Find the sum of infinite terms of the series `: (3)/(2.4) + (5)/(2.4.6) + (7)/(2.4.6.8)+ (9)/(2.4.6.8.10)+……`

To find the sum of the infinite series given by: \[ S = \frac{3}{2 \cdot 4} + \frac{5}{2 \cdot 4 \cdot 6} + \frac{7}{2 \cdot 4 \cdot 6 \cdot 8} + \frac{9}{2 \cdot 4 \cdot 6 \cdot 8 \cdot 10} + \ldots \] we will follow these steps: ### Step 1: Identify the nth term of the series The numerators of the series are \(3, 5, 7, 9, \ldots\), which can be expressed as \(2n + 1\) where \(n\) starts from 1. The denominators are products of even numbers.
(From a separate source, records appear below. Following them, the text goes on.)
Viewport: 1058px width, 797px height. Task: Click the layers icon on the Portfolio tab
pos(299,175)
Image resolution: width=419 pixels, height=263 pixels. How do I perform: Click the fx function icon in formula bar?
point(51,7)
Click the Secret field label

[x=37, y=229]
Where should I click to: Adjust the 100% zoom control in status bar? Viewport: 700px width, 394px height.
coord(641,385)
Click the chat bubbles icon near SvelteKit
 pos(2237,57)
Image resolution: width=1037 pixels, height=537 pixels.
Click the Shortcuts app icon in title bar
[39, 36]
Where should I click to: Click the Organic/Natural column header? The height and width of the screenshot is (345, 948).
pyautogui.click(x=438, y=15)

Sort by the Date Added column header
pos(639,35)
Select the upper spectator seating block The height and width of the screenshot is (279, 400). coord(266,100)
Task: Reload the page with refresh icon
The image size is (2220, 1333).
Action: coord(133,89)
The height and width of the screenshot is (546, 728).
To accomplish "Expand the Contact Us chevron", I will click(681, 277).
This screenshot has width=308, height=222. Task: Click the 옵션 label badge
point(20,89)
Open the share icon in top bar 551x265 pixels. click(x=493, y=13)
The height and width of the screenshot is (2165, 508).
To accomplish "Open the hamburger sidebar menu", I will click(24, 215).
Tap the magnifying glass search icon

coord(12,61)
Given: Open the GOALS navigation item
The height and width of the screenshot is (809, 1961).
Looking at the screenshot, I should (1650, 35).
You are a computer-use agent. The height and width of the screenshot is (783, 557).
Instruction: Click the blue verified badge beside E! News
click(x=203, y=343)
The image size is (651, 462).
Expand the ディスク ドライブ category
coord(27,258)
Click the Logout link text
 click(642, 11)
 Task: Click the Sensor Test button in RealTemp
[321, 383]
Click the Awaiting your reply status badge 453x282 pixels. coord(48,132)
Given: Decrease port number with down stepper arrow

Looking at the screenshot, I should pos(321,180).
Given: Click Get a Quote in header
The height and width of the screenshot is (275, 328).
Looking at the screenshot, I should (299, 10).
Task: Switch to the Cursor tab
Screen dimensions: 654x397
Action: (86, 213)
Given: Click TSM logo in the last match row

The nth term can be expressed as: \[ T_n = \frac{2n + 1}{2 \cdot 4 \cdot 6 \cdots (2n)} \] ### Step 2: Express the denominator The denominator can be expressed as: \[ 2 \cdot 4 \cdot 6 \cdots (2n) = 2^n \cdot (1 \cdot 2 \cdot 3 \cdots n) = 2^n \cdot n! \] Thus, we can rewrite \(T_n\) as: \[ T_n = \frac{2n + 1}{2^n \cdot n!} \] ### Step 3: Rewrite the series Now we can write the sum of the series as: \[ S = \sum_{n=1}^{\infty} \frac{2n + 1}{2^n \cdot n!} \] ### Step 4: Split the series We can split the series into two parts: \[ S = \sum_{n=1}^{\infty} \frac{2n}{2^n \cdot n!} + \sum_{n=1}^{\infty} \frac{1}{2^n \cdot n!} \] ### Step 5: Evaluate the first series The first series can be simplified: \[ \sum_{n=1}^{\infty} \frac{2n}{2^n \cdot n!} = 2 \sum_{n=1}^{\infty} \frac{n}{2^n \cdot n!} \] Using the identity \(\sum_{n=0}^{\infty} \frac{n}{n!} x^n = x e^x\), we can evaluate: \[ \sum_{n=1}^{\infty} \frac{n}{n!} \left(\frac{1}{2}\right)^n = \frac{1}{2} e^{1/2} \] Thus, \[ \sum_{n=1}^{\infty} \frac{2n}{2^n \cdot n!} = 2 \cdot \frac{1}{2} e^{1/2} = e^{1/2} \] ### Step 6: Evaluate the second series The second series is a standard exponential series: \[ \sum_{n=1}^{\infty} \frac{1}{2^n \cdot n!} = e^{1/2} - 1 \] ### Step 7: Combine the results Now, we can combine both parts: \[ S = e^{1/2} + (e^{1/2} - 1) = 2e^{1/2} - 1 \] ### Step 8: Final result Thus, the sum of the infinite series is: \[ S = 2\sqrt{e} - 1 \]